Love how they spell/pronounce it "Quartermain" throughout the entire movie, just totally oblivious to the spelling they get right exactly once, in the credits

Had to lol that it has almost exactly the same climactic scene (long distance shot in the snow) as Watchmen

checkplease
Aug 17, 2006



Smellrose
No One Will Save You this movie doesn’t waste any time. 10 mins of character and her problem intro, then boom aliens. It’s mostly a chase film, mixed with some past trauma and dealing with all that, but it works well to keep you watching. Some cool alien designs too (the big ones). Also I like that the ending didn’t force a resolution to everything.
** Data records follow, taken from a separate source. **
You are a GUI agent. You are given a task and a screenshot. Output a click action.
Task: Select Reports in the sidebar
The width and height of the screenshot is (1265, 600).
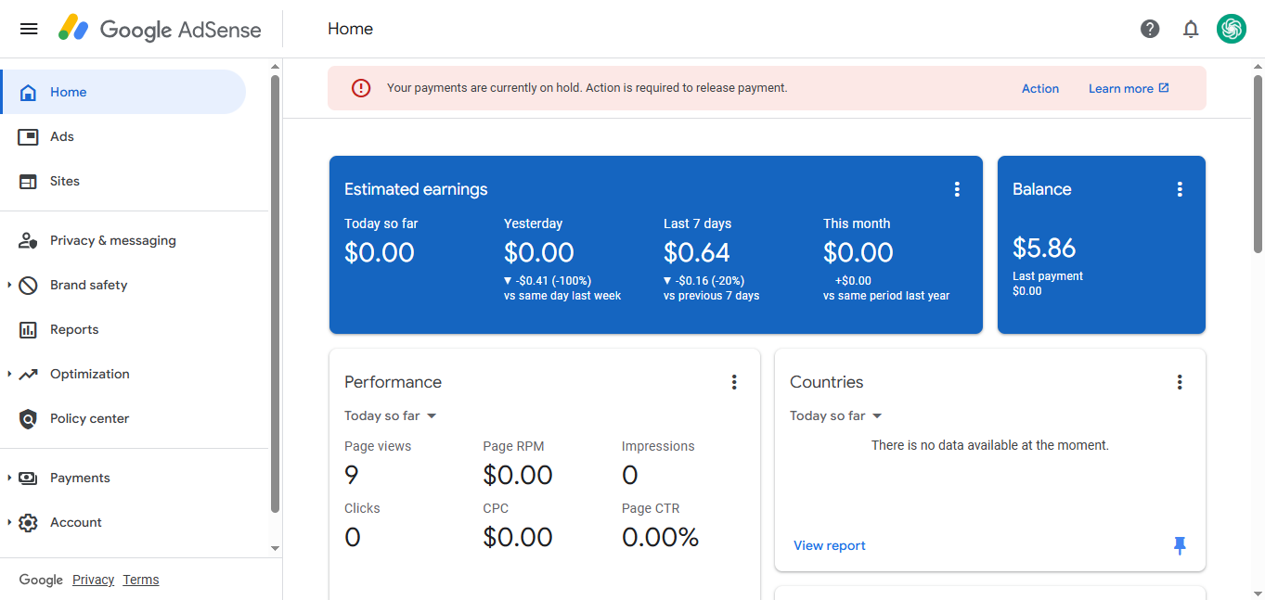click(74, 329)
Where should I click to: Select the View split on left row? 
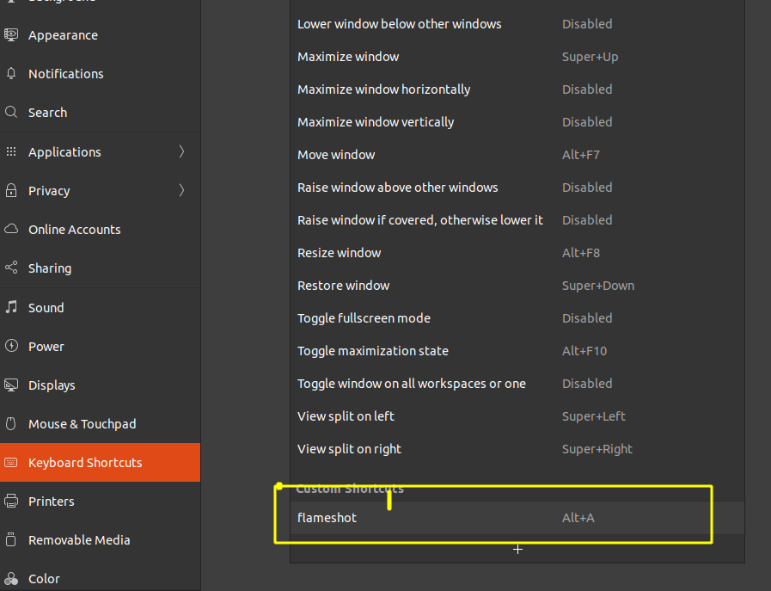click(x=517, y=416)
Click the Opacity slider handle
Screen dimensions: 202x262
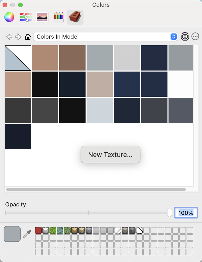pos(169,213)
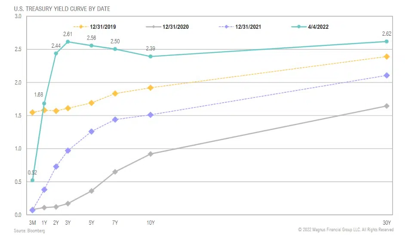Select the 2.61 data point at 3Y
The image size is (405, 235).
[x=68, y=42]
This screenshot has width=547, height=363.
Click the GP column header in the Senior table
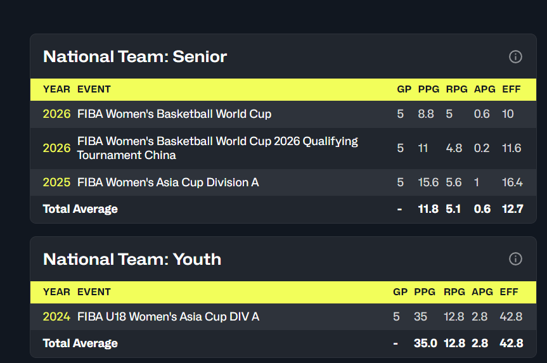404,89
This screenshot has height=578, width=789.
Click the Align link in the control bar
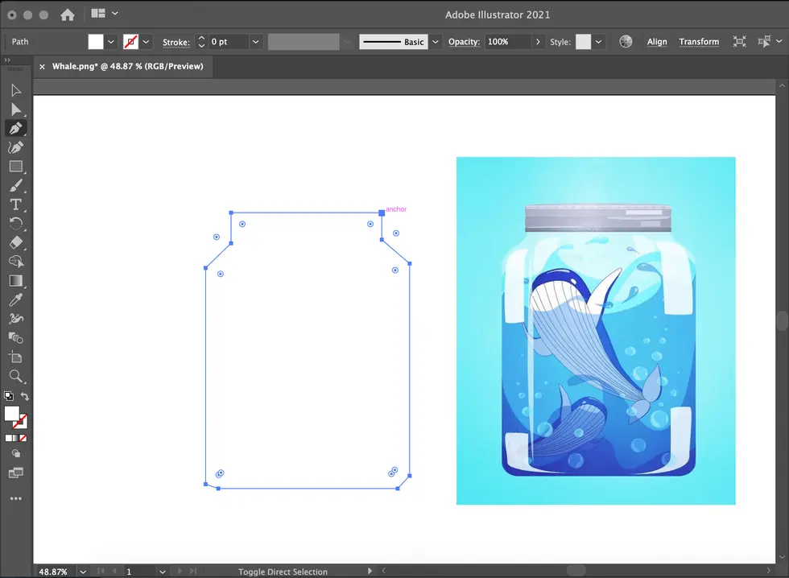[x=657, y=41]
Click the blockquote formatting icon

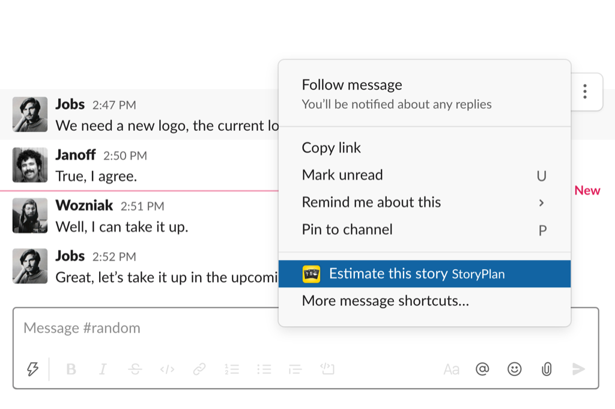295,369
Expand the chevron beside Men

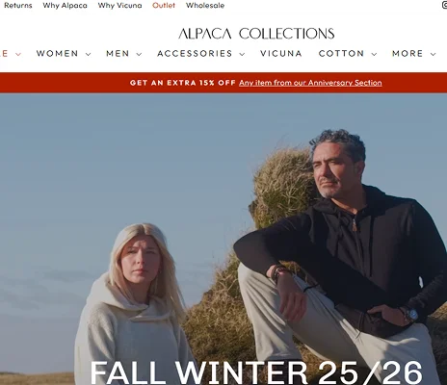click(x=139, y=54)
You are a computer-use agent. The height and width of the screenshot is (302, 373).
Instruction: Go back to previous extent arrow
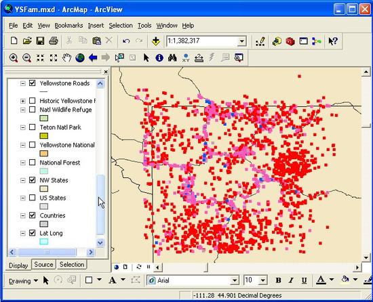click(93, 58)
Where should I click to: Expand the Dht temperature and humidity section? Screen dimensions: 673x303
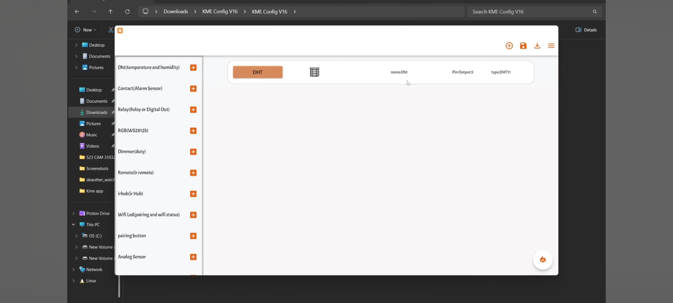point(193,67)
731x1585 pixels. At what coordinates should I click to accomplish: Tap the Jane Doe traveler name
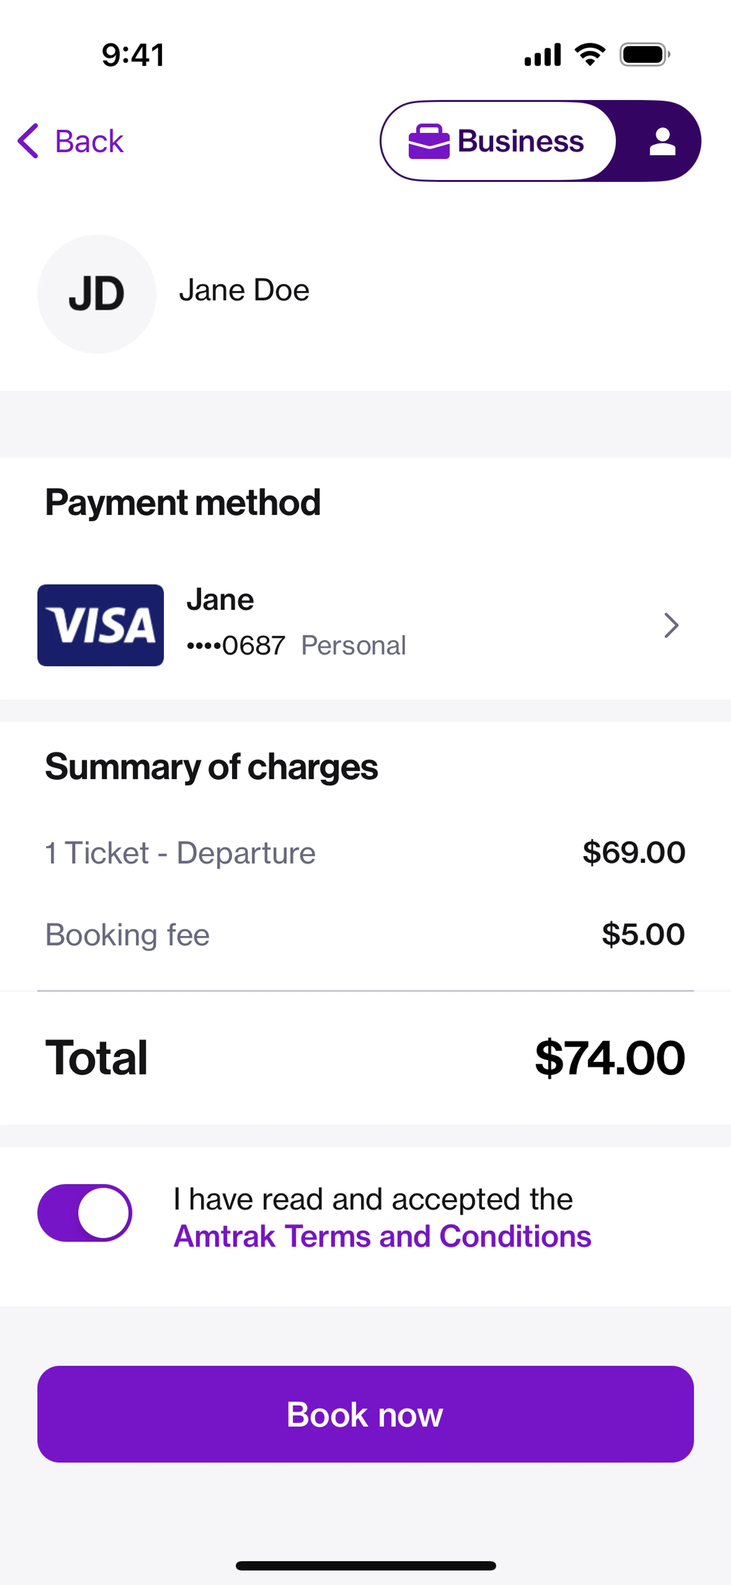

One of my favorite aspects is that after poo poo goes down, she just tries to leave town. A smart idea that more horror leads should try. It doesn’t work out this time , but full credit for her.

QuoProQuid
Jan 12, 2012

Tr*ckin' and F*ckin' all the way to tha
T O P

A Haunting in Venice: A deeply frustrating movie in that it is the best of the Branagh Poirot films and elevates some bad source material, but still seems unable to transcend its limitations. The first few minutes of this film are very well-shot, making good use of post-war Venice as a locale and suggesting the film might have some honest-to-God themes about the "ghost" of fascism and war that seems to haunt the cast, led by a shockingly good Tina Fey who provides a fun, fizzy energy until the final act when the script doesn't seem to know what to do with her.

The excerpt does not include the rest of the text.